* _页面摘录_:

****************

美文网首页
Spark ML Feature

Spark ML Feature

作者: emm_simon | 来源:发表于2019-10-24 21:07 被阅读0次

    [参考官方文档]
    [参考link]

    特征提取

    TF-IDF

    scala_demo :

    import org.apache.spark.ml.feature.{HashingTF, IDF, Tokenizer}
    
    val sentenceData = spark.createDataFrame(Seq(
      (0.0, "Hi I heard about Spark"),
      (0.0, "I wish Java could use case classes"),
      (1.0, "Logistic regression models are neat")
    )).toDF("label", "sentence")
    
    val tokenizer = new Tokenizer().setInputCol("sentence").setOutputCol("words")
    val wordsData = tokenizer.transform(sentenceData)
    
    val hashingTF = new HashingTF()
      .setInputCol("words").setOutputCol("rawFeatures").setNumFeatures(20)
    
    val featurizedData = hashingTF.transform(wordsData)
    // alternatively, CountVectorizer can also be used to get term frequency vectors
    
    val idf = new IDF().setInputCol("rawFeatures").setOutputCol("features")
    val idfModel = idf.fit(featurizedData)
    
    val rescaledData = idfModel.transform(featurizedData)
    rescaledData.select("label", "features").show()
    
    Word2Vec

    scala_demo :

    import org.apache.spark.ml.feature.Word2Vec
    import org.apache.spark.ml.linalg.Vector
    import org.apache.spark.sql.Row
    
    // Input data: Each row is a bag of words from a sentence or document.
    val documentDF = spark.createDataFrame(Seq(
      "Hi I heard about Spark".split(" "),
      "I wish Java could use case classes".split(" "),
      "Logistic regression models are neat".split(" ")
    ).map(Tuple1.apply)).toDF("text")
    
    // Learn a mapping from words to Vectors.
    val word2Vec = new Word2Vec()
      .setInputCol("text")
      .setOutputCol("result")
      .setVectorSize(3)
      .setMinCount(0)
    val model = word2Vec.fit(documentDF)
    
    val result = model.transform(documentDF)
    result.collect().foreach { case Row(text: Seq[_], features: Vector) =>
      println(s"Text: [${text.mkString(", ")}] => \nVector: $features\n") }
    
    CountVectorizer

    CountVectorizerCountVectorizerModel用于将a collection of text documents转化成vectors of token counts。
    当没有一个现有的字典(a-priori dictionary)可用的时候,CountVectorizer可以被用来作为一个Estimator来extract the vocabulary, 而且产生一个CountVectorizerModel
    这个模型为文档在这个词汇表上产生一个稀疏的表示, 然后传给其他的算法模型,比如LDA。
    在fitting的过程中, CountVectorizer会按照term frequency across the corpus进行排名,来选择top vocabSize words。
    一个可选的参数minDF同样会影响fitting的过程,这个参数指定文档中一个term必须出现的最小次数(or fraction if < 1.0) ,然后才能包含在vocabulary。

****************

* _所给材料_:
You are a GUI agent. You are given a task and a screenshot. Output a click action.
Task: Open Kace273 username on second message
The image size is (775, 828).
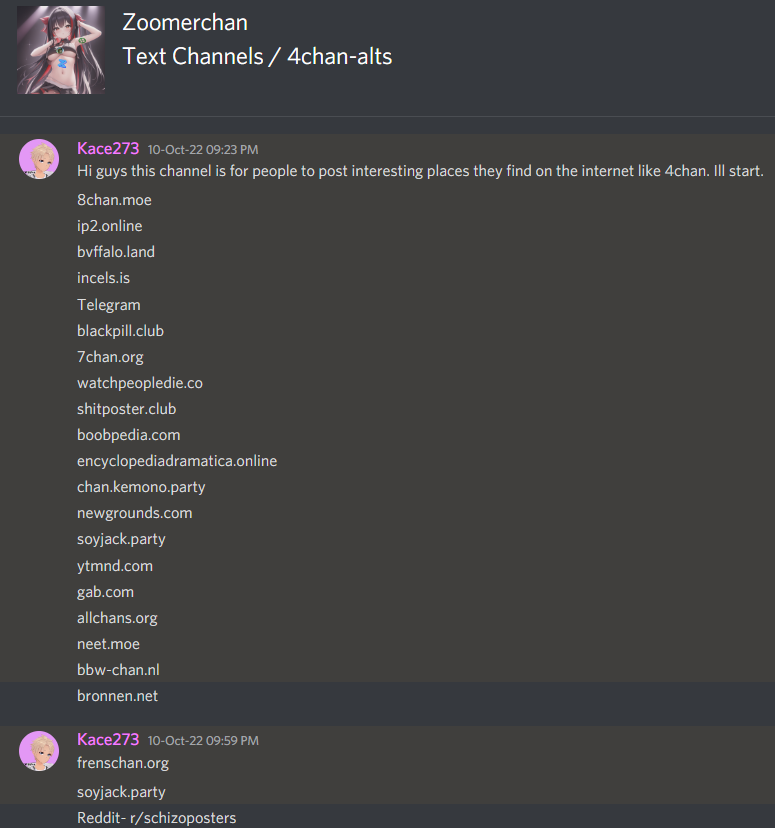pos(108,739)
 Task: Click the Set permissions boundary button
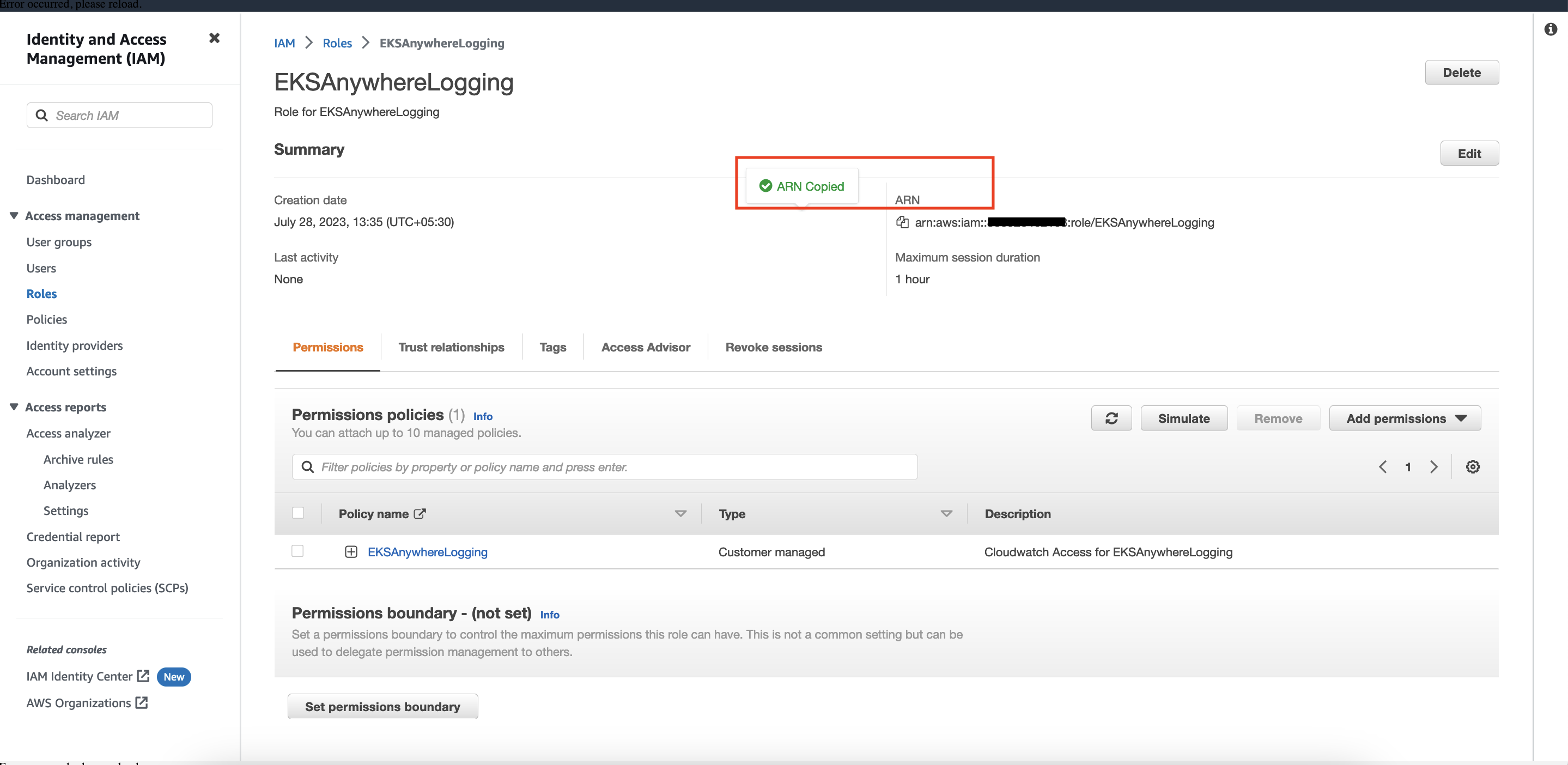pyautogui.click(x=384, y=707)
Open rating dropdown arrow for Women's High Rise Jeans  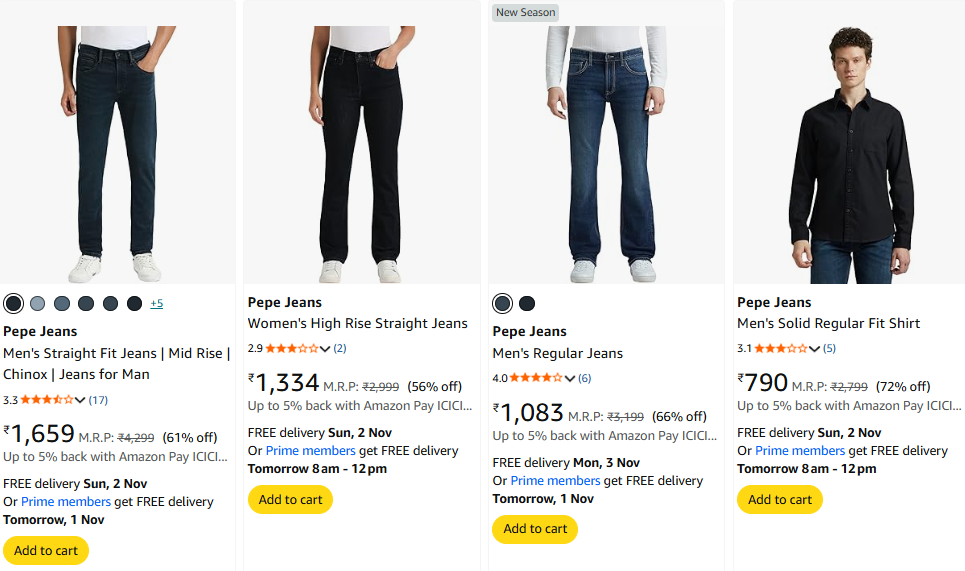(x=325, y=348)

****************

* _待完成练习_:
(1) 下面三个说法是否与 Spark ML 特征摘录相符？逐条回答“是”或“否”，并原样引用摘录中起决定作用的文字。(a) TF-IDF 示例里 HashingTF 的特征数设为 20。(b) Word2Vec 示例把向量大小设为 5。(c) CountVectorizerModel 为文档产生的是稠密表示。
(2) 请接着 Spark ML 特征摘录的最后一句往下写。

* _练习结果_:
(1)
(a) 是。“setNumFeatures(20)”
(b) 否。“.setVectorSize(3)”
(c) 否。“这个模型为文档在这个词汇表上产生一个稀疏的表示”

(2)
    另一个选项:二进制开关参数(binary toggle parameter)用来控制输出的vector,如果设成true的话,所有的nonzero计数都会统一被设成1。这对于特别有用离散的概率模型,为binary counts目标进行建模, 而不是为integer counts目标建模。
    举例 :

     id | texts
    ----|----------
     0  | Array("a", "b", "c")
     1  | Array("a", "b", "b", "c", "a")
    

    每一条样本的texts字段是一个Array[String]类型的文档。调用CountVectorizer的fit()方法生成一个包含字母表(a, b, c)的CountVectorizerModel对象。然后在transformation之后在原DataFrame里面生成新的一列"vector":

     id | texts                           | vector
    ----|---------------------------------|---------------
     0  | Array("a", "b", "c")            | (3,[0,1,2],[1.0,1.0,1.0])
     1  | Array("a", "b", "b", "c", "a")  | (3,[0,1,2],[2.0,2.0,1.0])
    

    每个vector展示这个document在字母表上的token counts。
    scala_demo :

    import org.apache.spark.ml.feature.{CountVectorizer, CountVectorizerModel}
    
    val df = spark.createDataFrame(Seq(
      (0, Array("a", "b", "c")),
      (1, Array("a", "b", "b", "c", "a"))
    )).toDF("id", "words")
    
    // fit a CountVectorizerModel from the corpus
    val cvModel: CountVectorizerModel = new CountVectorizer()
      .setInputCol("words")
      .setOutputCol("features")
      .setVocabSize(3)
      .setMinDF(2)
      .fit(df)
    
    // alternatively, define CountVectorizerModel with a-priori vocabulary
    val cvm = new CountVectorizerModel(Array("a", "b", "c"))
      .setInputCol("words")
      .setOutputCol("features")
    
    cvModel.transform(df).show(false)
    

    特征转换

    标记生成器(Tokenizer)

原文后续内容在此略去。